Klopp admits Liverpool on brink of a milestone
Knockout stage awaits for first time since 2009 Manager wants Anfield at its ‘best’ for decisive tie
Jurgen Klopp has called on Liverpool to reach another significant checkpoint in the club’s re-emergence by reaching the knockout stage of the Champions League.
Not since 2009 have the Merseysiders participated in the elite competition beyond Christmas, a sobering recent record for a club that established its name with European Cup success.
They must avoid defeat by Spartak Moscow at Anfield tonight to escape their group. Klopp says that is the least Liverpool expect when they are in the competition.
“I am not sure exactly when last Liverpool reached the knockout. Eight years? A long time,” said Klopp. “You only play the group stage as Liverpool to come through to the last 16. We all know if we do [that] then we have a chance to reach the next round so first we have to make it. It is a tight group. We had some influence on that. We played good games and had good results but not enough points to go through already and now we have to finish the job.
“This is the game. We are only part of the Champions League because we want to go to the next round. It is all or nothing. A proper final. We know about the situation. They know about the situation. It is Champions League.
“It is always important but the last game of the group stage is most important if you have to play for something, which we obviously have. It is exciting.”
Liverpool’s progress under Klopp – while not swift enough for some harsher critics – is in line with reasonable expectations when he took charge just over two years ago.
This is only the third time the club have played in the Champions League since 2009. In 2010, under Rafa Benitez, and in 2014 under Brendan Rodgers, they found themselves dumped into the Europa League.
That is a fate Klopp is desperate to avoid. He compared the meeting with the Russian side to high pressure fixtures against Middlesbrough in the final game of last season – Liverpool had to win to finish fourth – and then the qualifying-round victory over Hoffenheim in August.

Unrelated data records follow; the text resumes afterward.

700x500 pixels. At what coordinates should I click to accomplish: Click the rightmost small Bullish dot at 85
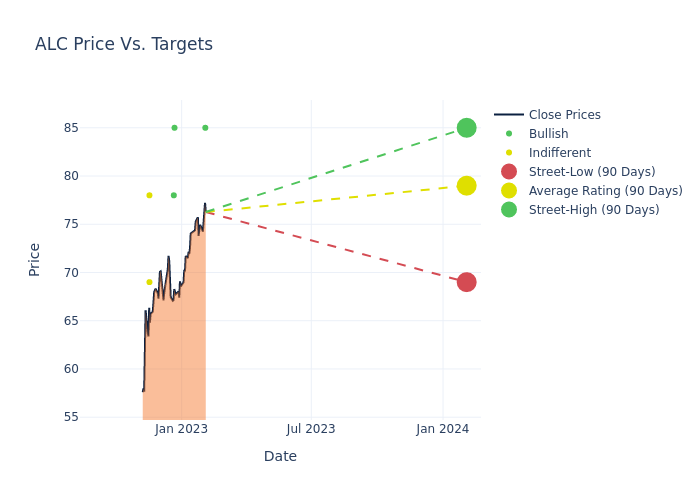205,128
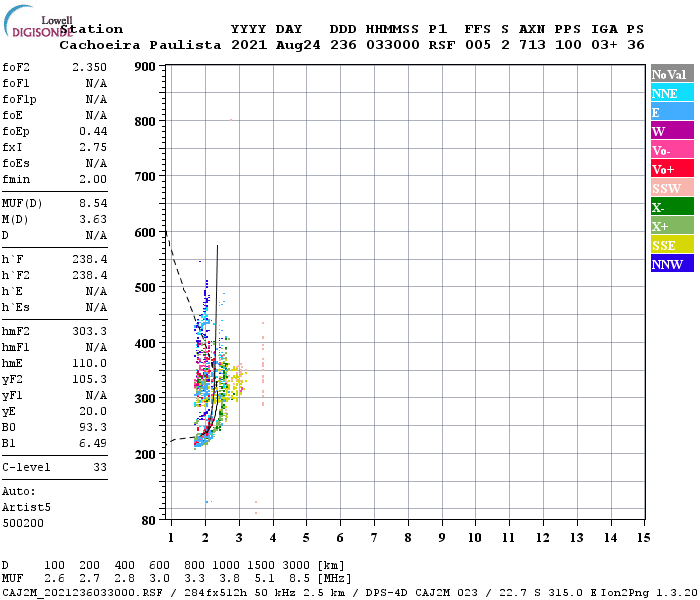This screenshot has width=700, height=600.
Task: Click the Lowell Digisonde logo
Action: tap(36, 25)
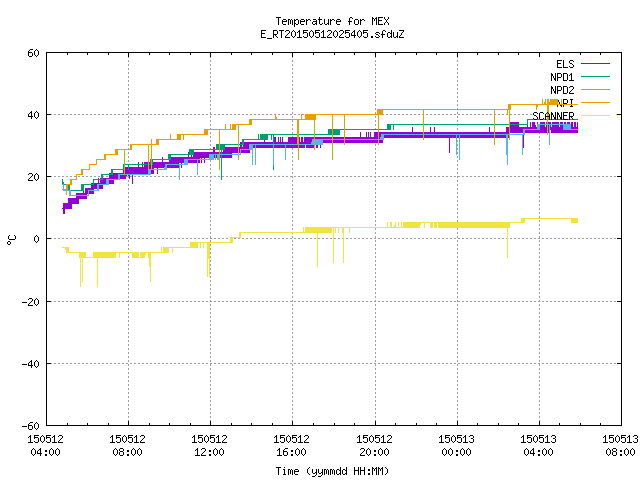Click the green NPD1 legend line

595,76
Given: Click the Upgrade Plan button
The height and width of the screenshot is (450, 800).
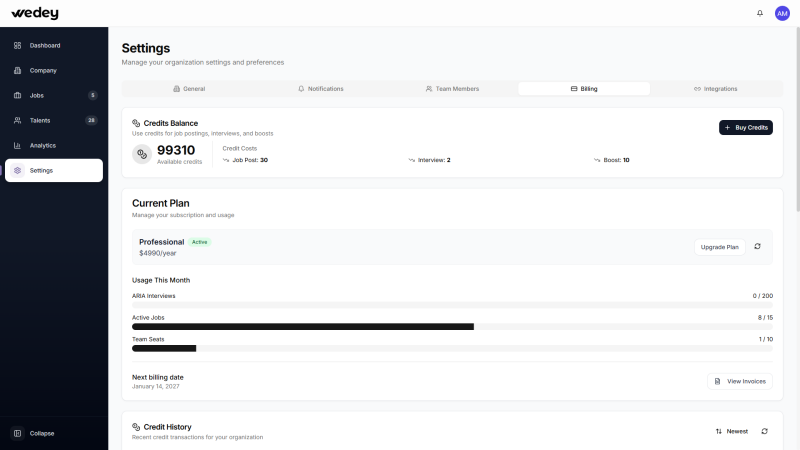Looking at the screenshot, I should pos(719,246).
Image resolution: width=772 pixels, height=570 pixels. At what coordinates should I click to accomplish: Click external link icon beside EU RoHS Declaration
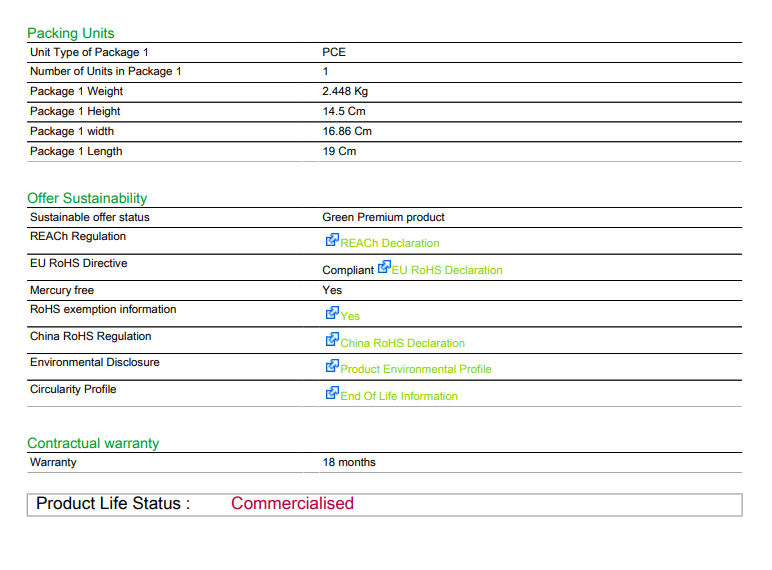point(384,267)
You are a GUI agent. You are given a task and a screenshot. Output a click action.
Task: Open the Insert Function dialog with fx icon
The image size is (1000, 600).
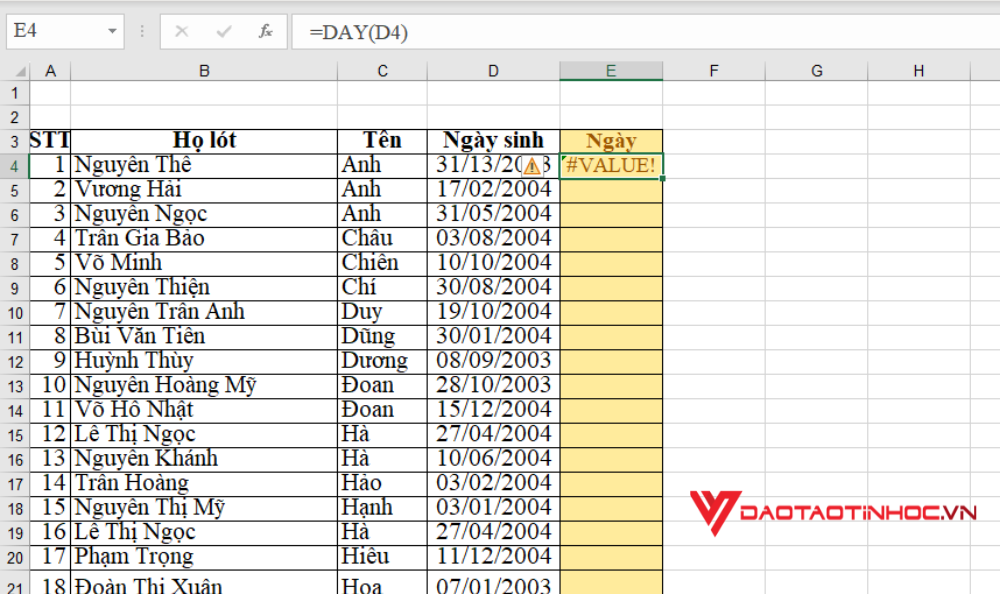[266, 30]
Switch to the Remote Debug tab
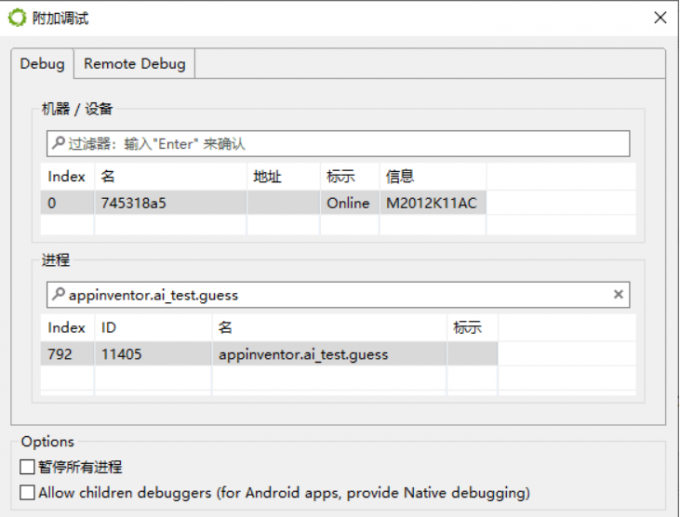Screen dimensions: 680x517 pyautogui.click(x=134, y=64)
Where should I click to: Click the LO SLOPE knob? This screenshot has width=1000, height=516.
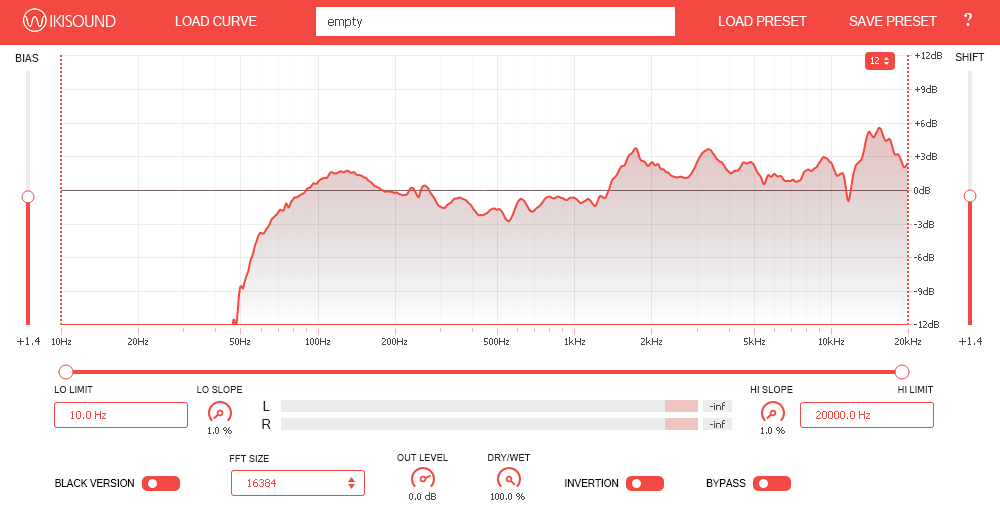pyautogui.click(x=219, y=412)
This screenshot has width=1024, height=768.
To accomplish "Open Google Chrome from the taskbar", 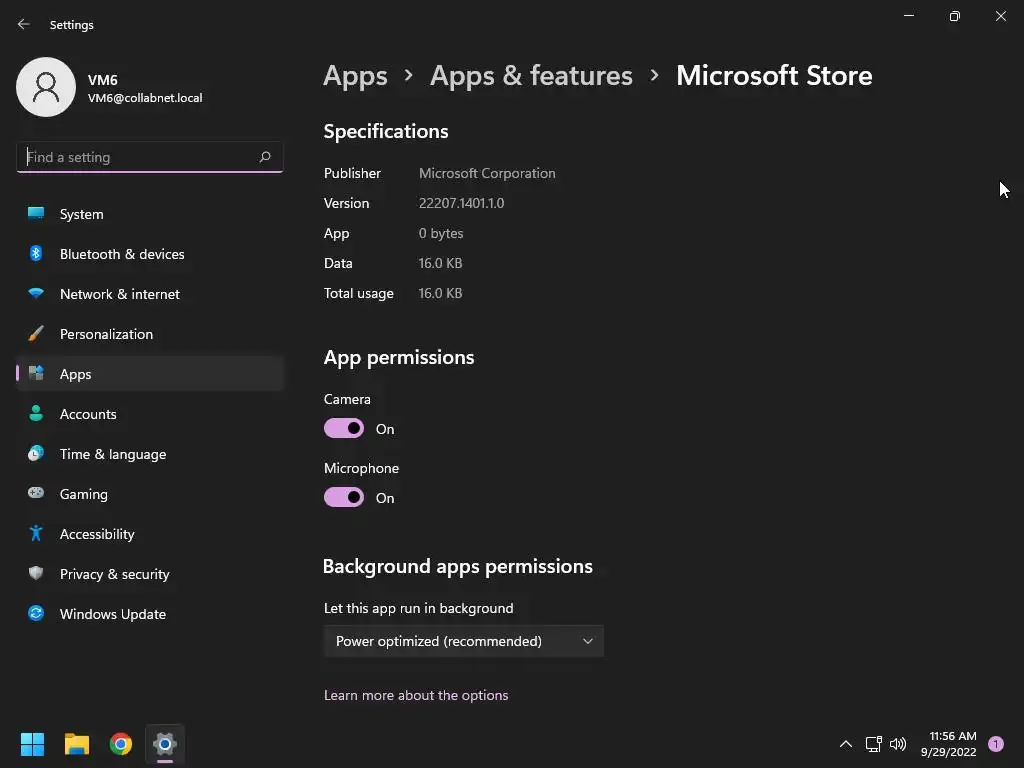I will (121, 744).
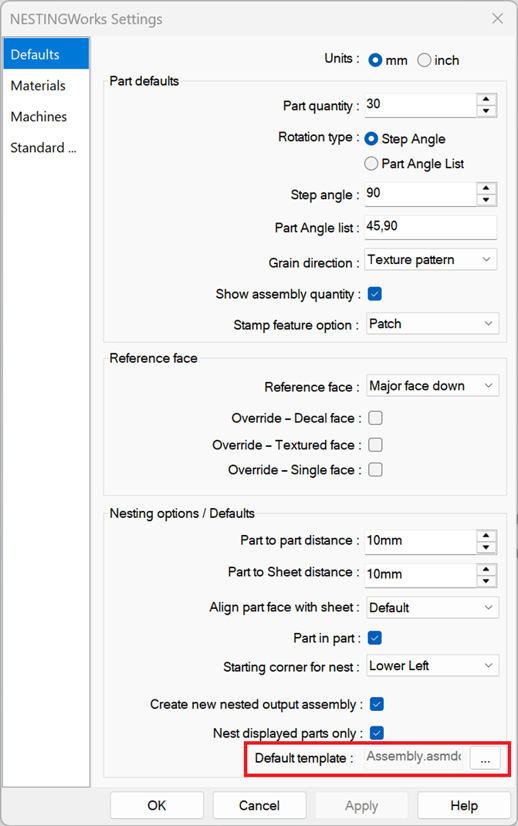Choose Part Angle List rotation type
Screen dimensions: 518x826
[371, 164]
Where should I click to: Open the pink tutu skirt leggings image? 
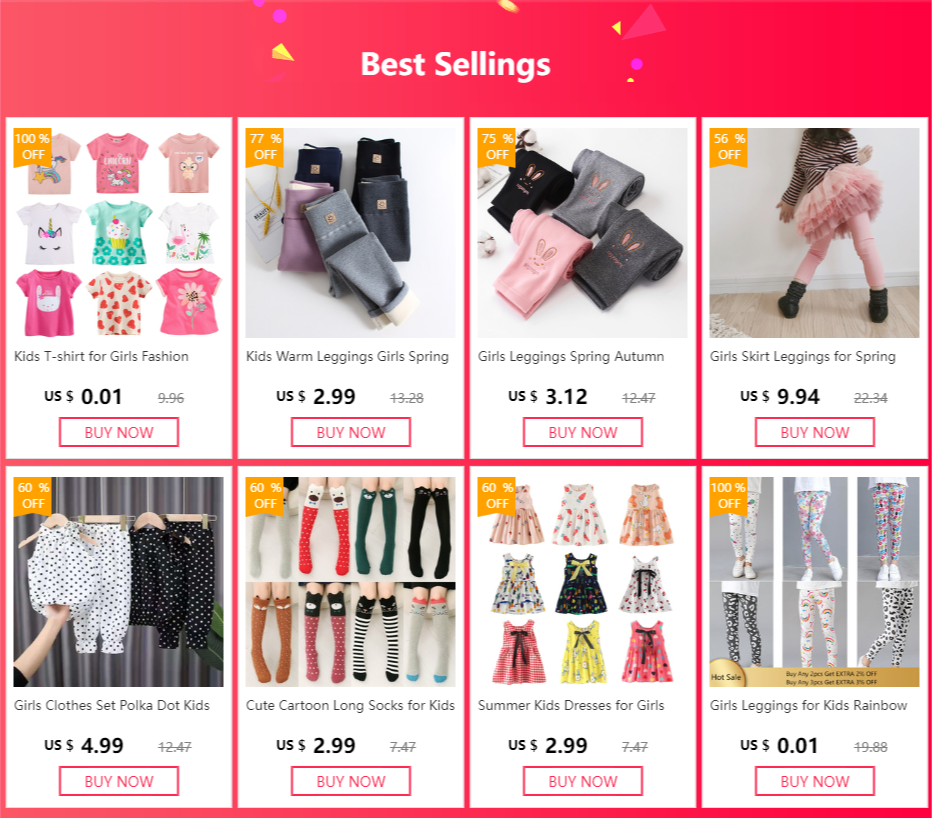[x=814, y=233]
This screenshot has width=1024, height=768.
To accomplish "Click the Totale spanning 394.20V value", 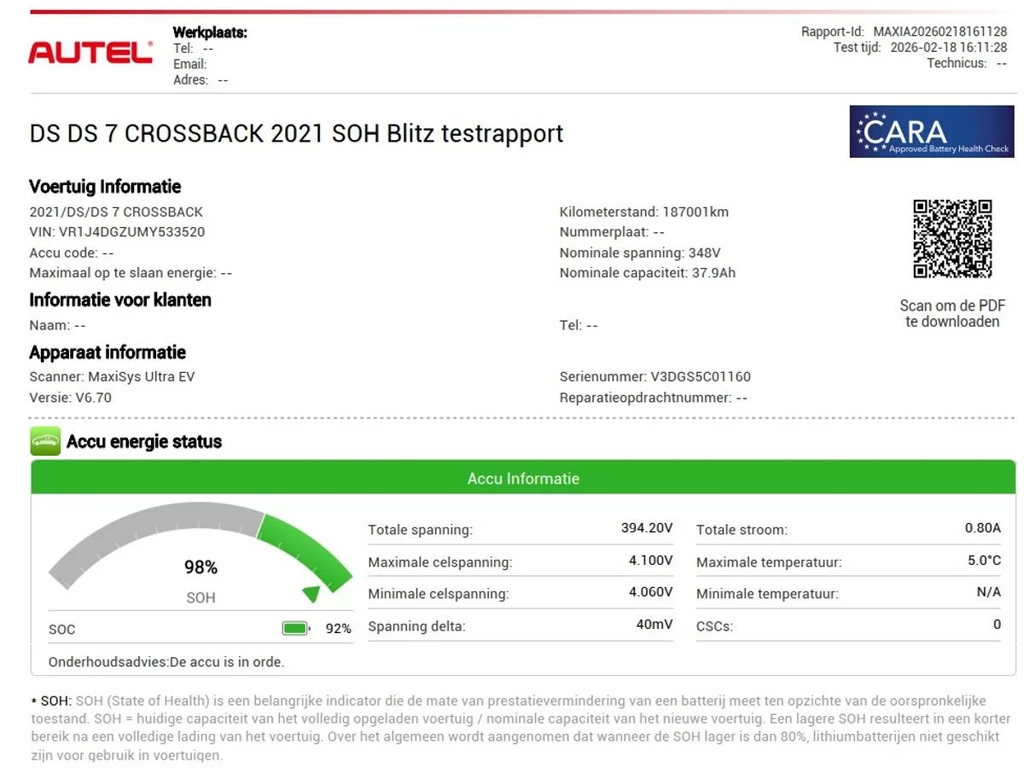I will click(x=646, y=529).
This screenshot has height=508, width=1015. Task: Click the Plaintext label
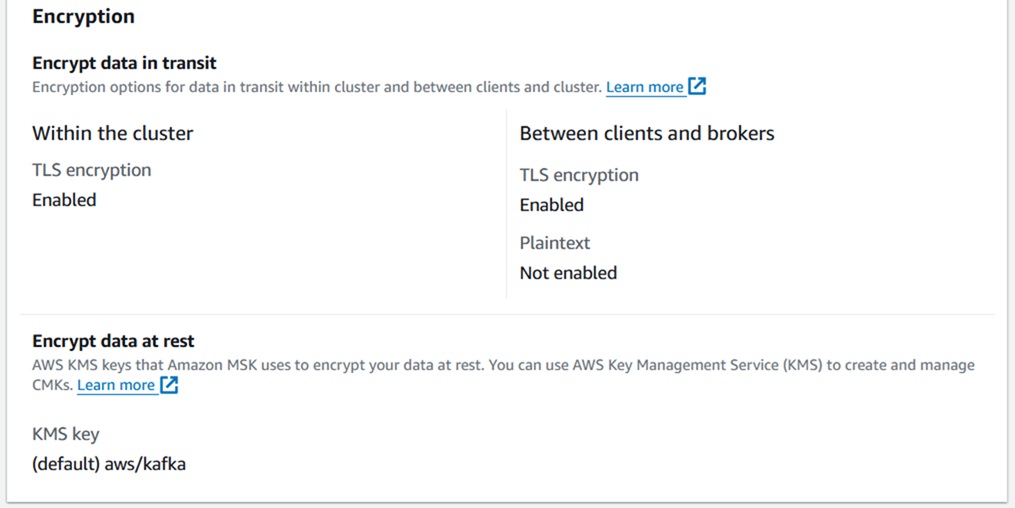554,243
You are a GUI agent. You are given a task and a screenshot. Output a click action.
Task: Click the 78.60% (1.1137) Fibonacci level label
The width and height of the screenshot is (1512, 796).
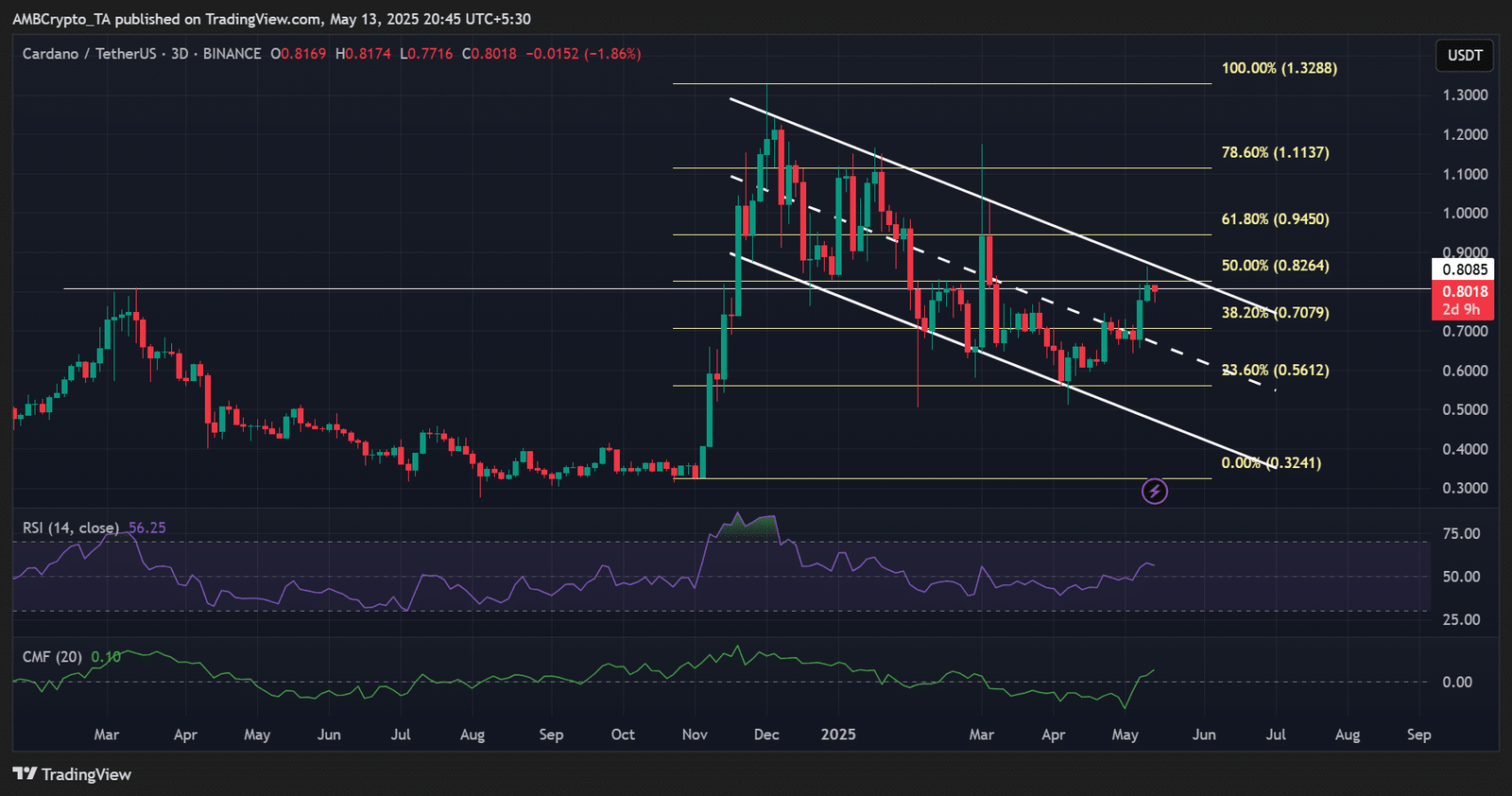tap(1276, 152)
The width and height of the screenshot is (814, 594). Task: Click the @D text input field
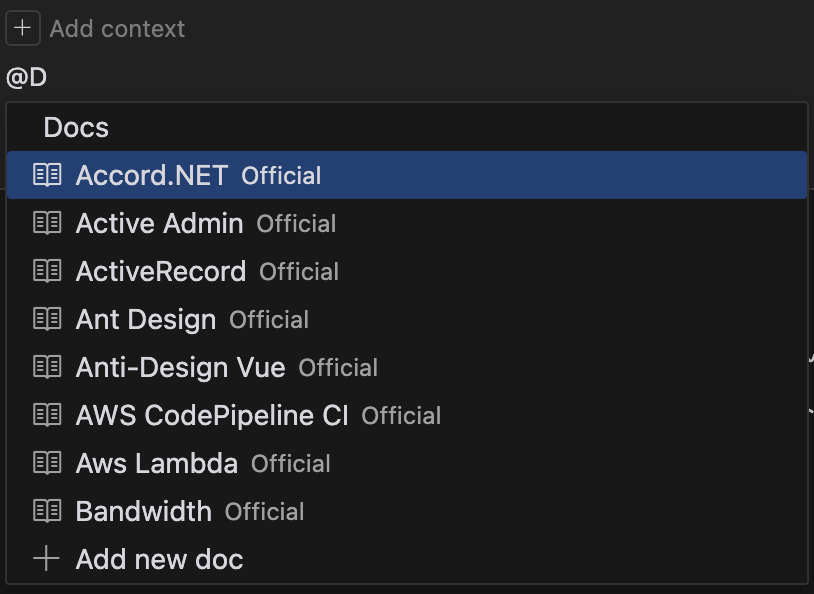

“We have to show up again,” he said. “There is pressure. We cannot ignore it. We are going for something big. We had it against Middlesbrough and Hoffenheim and we did it quite well so far and have to do it again. But Spartak is a good side. I cannot ignore that.
“They rested three or four players in the last game and still won. You can see. They have one more game and then three months’ break. They have their targets and we have ours. They are bringing back three important players: Quincy Promes, Ze Luis and Denis Glushakov. That is a fantastic side in a good moment.
“If someone has decided we are already through, then Moscow may think of the impressive win versus Sevilla. I see this as an opportunity. I don’t know if I can order it, but if I could order it this would be a good moment for Anfield to be at its best.”
Although he is still without centre-half Joel Matip because of a thigh injury, Ragnar Klavan and Joe Gomez are fit again after illness.
Klopp is expected to reunite his attacking quartet of Philippe Coutinho, Mohamed Salah, Roberto Firmino and Sadio Mane after several games of rotation.
Mane said he understood being rested, and clarified that a heated discussion with his manager at the end of the Premier League fixture with Chelsea was misunderstood.
“It was not because I was not playing. We have to respect this decision. The manager has to make it,” said Mane. “Honestly, I won’t lie. Every player would love to play every single game, every single weekend.
“That is our job and we are still young. But we have a good team and I am happy to respect the decision of the coach. Honestly. The team is always more important.”
The Senegal forward believes that if Liverpool can get through, anything is possible once the knockout phase begins.
“It is the dream of each player in the world and it is very important for us to be in the Champions League,” he said. “The fans deserve it, the club also. Liverpool is a big and great club; we want to play a big part in the Champions League. We want to go as far as we can.”
Klopp, meanwhile, has apologised to Brighton manager Chris Hughton for delaying a post-match handshake at the end of Saturday’s 5-1 victory.
There were suggestions Hughton was unhappy with Klopp’s goal celebrations, but it seems that was not the case. “It was a misunderstanding – nothing else. I went to go to Chris to shake his hand and Mo Salah passed my way so I gave him a hug and Chris wasn’t too happy,” said Klopp.
“For one or two times in my life I was disrespectful but I would never be in a moment like this disrespectful. I can only apologise, it was not my intention.” Dejan Lovren’s goal helped Liverpool to knock out Borussia Dortmund in the semi-final of last season’s Europa League.